# AIM
Reproduce the items word for word, starting with the first line and going on through the line that contains "Action: click(28, 23)", including that line.

# DATA FOR THIS EXERCISE
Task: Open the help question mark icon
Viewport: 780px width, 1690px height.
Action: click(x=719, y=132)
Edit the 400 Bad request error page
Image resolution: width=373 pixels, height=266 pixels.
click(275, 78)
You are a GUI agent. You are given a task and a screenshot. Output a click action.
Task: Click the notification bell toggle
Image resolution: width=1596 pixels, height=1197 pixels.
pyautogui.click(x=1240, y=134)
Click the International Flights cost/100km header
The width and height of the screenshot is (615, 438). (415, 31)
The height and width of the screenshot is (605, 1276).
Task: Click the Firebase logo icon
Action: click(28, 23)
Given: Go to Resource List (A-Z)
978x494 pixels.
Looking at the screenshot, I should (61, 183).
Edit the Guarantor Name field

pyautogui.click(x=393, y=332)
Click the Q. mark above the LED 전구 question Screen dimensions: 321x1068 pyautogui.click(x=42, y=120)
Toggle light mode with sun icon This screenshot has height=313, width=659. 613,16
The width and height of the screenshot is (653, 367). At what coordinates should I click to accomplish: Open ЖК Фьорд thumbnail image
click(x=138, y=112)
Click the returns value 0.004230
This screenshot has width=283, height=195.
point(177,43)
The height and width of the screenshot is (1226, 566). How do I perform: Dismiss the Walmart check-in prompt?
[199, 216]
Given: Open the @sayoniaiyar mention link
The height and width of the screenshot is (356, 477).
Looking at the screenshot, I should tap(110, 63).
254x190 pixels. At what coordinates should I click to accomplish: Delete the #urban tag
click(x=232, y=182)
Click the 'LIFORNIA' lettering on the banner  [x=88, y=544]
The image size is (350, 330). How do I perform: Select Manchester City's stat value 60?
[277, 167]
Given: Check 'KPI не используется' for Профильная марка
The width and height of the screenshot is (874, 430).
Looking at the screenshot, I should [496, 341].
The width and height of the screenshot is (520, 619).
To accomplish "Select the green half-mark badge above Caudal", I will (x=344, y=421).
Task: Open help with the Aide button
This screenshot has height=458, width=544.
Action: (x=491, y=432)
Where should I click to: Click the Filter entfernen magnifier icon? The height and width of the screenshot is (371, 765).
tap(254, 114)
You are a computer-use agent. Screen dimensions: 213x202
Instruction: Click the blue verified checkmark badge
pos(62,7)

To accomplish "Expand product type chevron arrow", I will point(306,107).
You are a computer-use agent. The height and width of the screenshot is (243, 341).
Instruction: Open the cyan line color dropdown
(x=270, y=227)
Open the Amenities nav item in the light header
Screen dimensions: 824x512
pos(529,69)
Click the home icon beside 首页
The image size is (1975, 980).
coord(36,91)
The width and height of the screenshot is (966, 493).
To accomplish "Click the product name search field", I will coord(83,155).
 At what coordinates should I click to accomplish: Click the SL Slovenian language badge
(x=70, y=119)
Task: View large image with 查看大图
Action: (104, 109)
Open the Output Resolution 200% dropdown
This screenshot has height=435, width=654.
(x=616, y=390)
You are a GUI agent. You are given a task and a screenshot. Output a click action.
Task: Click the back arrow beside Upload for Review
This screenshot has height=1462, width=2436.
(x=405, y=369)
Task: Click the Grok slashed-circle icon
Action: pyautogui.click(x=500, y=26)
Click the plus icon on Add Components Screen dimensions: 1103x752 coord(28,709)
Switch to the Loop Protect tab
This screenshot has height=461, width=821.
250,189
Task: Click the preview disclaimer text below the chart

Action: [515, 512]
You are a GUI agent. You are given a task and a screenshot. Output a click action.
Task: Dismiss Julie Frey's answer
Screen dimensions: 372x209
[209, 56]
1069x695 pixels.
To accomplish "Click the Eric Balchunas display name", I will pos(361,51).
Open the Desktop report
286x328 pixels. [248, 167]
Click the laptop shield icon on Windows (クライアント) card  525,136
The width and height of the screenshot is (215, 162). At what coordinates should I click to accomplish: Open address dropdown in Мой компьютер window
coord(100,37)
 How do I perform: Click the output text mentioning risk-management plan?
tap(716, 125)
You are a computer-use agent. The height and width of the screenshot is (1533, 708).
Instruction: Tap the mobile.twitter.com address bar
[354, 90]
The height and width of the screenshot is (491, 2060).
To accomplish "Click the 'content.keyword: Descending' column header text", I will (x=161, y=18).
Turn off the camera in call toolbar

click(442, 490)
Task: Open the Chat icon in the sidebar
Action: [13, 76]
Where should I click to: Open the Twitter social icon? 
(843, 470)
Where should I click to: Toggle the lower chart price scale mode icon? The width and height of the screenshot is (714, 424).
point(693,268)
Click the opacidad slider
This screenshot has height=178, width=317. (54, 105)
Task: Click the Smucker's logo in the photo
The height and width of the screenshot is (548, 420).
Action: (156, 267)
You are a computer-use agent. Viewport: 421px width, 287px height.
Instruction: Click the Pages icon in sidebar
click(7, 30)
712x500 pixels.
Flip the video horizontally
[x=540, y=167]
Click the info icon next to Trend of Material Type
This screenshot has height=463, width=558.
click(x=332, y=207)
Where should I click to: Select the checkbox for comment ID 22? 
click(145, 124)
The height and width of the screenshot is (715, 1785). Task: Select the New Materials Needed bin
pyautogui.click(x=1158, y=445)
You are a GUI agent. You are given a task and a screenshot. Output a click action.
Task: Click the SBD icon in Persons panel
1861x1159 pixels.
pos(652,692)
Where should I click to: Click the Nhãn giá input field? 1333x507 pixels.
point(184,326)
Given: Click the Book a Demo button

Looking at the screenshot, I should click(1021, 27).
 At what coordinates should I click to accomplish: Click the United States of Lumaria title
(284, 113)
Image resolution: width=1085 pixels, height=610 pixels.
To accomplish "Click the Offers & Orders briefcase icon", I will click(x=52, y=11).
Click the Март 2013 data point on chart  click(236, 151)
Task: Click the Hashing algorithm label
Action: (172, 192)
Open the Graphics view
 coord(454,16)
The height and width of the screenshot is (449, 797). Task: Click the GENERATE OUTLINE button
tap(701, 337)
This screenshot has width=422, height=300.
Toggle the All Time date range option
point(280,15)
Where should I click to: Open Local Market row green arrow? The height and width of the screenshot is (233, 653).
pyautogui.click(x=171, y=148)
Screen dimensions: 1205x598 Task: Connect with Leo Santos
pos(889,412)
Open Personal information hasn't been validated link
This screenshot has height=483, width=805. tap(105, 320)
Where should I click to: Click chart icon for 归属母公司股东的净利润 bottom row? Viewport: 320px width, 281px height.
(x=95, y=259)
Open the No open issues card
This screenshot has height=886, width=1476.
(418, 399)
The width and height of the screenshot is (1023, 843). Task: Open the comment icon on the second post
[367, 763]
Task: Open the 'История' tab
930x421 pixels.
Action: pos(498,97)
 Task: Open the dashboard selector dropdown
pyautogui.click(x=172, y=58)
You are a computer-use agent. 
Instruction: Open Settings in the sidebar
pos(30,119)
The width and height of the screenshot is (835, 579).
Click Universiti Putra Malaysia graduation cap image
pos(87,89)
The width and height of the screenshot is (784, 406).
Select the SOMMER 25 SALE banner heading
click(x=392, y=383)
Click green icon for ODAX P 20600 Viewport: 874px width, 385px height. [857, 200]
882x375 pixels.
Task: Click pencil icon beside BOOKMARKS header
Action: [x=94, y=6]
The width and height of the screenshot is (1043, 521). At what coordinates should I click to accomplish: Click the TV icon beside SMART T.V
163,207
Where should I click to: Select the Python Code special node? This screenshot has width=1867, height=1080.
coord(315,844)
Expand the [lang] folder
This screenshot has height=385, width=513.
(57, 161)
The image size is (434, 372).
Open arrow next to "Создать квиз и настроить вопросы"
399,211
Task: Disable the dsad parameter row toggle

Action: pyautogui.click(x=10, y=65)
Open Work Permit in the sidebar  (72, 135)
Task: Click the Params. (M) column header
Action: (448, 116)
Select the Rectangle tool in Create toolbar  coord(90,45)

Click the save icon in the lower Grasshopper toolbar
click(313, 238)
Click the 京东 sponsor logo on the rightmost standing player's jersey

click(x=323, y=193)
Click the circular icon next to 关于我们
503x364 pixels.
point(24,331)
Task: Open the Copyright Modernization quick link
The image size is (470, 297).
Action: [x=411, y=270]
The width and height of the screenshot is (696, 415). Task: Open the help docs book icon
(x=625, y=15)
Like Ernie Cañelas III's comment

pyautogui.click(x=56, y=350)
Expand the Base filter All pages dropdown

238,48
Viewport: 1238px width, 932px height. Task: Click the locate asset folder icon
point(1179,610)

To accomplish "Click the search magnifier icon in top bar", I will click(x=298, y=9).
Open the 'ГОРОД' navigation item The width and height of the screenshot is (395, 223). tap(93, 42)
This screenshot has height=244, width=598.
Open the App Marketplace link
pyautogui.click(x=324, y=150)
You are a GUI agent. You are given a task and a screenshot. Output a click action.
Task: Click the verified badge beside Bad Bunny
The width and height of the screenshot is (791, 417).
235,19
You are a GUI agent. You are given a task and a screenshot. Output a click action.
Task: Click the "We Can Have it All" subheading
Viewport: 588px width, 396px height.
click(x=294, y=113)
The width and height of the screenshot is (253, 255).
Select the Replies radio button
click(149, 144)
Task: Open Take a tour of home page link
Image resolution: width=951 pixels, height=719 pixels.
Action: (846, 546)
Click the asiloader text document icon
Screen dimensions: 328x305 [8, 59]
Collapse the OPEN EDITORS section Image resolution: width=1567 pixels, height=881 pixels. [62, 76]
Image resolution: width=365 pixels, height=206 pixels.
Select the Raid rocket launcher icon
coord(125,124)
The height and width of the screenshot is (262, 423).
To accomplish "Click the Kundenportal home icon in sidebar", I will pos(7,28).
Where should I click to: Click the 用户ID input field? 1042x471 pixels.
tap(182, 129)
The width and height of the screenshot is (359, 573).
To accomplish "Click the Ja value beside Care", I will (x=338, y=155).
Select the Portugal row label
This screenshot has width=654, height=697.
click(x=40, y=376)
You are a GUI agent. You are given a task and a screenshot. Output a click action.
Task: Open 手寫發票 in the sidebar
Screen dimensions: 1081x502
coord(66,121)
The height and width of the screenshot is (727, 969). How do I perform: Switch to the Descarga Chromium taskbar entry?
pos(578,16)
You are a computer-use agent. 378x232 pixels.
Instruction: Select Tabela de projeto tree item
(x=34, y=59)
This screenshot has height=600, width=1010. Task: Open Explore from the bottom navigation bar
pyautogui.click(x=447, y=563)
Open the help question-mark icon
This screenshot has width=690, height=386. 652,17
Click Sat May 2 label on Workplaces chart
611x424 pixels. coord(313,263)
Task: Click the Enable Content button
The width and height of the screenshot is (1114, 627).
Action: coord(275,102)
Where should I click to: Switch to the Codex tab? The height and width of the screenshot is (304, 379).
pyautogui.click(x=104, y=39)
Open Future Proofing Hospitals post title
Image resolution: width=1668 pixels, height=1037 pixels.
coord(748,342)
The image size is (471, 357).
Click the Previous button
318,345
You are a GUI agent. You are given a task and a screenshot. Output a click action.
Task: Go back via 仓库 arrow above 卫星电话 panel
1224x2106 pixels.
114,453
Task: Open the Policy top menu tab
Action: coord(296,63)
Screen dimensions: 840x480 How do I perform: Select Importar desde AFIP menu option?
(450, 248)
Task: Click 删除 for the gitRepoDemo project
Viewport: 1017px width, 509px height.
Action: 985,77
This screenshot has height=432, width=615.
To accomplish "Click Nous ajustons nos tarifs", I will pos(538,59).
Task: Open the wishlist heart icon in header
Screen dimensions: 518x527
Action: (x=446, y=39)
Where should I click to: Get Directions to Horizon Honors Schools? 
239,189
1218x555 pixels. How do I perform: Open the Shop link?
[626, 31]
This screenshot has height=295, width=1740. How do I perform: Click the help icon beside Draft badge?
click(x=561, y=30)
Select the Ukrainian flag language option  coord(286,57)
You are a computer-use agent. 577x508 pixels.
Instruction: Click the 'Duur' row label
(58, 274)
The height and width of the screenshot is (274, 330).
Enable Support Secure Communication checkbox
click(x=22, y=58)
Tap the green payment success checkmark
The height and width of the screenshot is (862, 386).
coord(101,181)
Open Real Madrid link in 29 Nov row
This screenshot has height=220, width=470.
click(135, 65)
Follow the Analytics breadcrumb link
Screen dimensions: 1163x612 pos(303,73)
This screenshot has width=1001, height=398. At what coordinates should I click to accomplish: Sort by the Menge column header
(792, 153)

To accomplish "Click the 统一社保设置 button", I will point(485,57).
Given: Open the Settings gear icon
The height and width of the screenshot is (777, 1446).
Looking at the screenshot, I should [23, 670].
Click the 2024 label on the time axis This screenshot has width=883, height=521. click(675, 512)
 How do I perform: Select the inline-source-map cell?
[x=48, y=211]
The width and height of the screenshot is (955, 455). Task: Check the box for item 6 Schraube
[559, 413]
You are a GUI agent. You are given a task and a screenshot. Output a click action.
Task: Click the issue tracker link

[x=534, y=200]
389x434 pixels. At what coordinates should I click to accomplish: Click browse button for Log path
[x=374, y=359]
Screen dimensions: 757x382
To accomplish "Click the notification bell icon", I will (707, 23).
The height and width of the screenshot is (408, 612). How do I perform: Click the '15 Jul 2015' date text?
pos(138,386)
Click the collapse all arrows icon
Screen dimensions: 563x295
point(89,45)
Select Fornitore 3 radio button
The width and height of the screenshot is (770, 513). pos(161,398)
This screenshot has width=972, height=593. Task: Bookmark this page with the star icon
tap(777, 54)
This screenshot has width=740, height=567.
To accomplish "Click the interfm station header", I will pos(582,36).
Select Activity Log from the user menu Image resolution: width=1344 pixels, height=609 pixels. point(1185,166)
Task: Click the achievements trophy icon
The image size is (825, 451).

# TASK RESPONSE
Task: Open the help question mark icon
Viewport: 780px width, 1690px height.
Action: click(x=719, y=132)
Edit the 400 Bad request error page
Image resolution: width=373 pixels, height=266 pixels.
click(275, 78)
You are a GUI agent. You are given a task and a screenshot. Output a click action.
Task: Click the notification bell toggle
Image resolution: width=1596 pixels, height=1197 pixels.
pyautogui.click(x=1240, y=134)
Click the International Flights cost/100km header
The width and height of the screenshot is (615, 438). (415, 31)
The height and width of the screenshot is (605, 1276).
Task: Click the Firebase logo icon
Action: click(28, 23)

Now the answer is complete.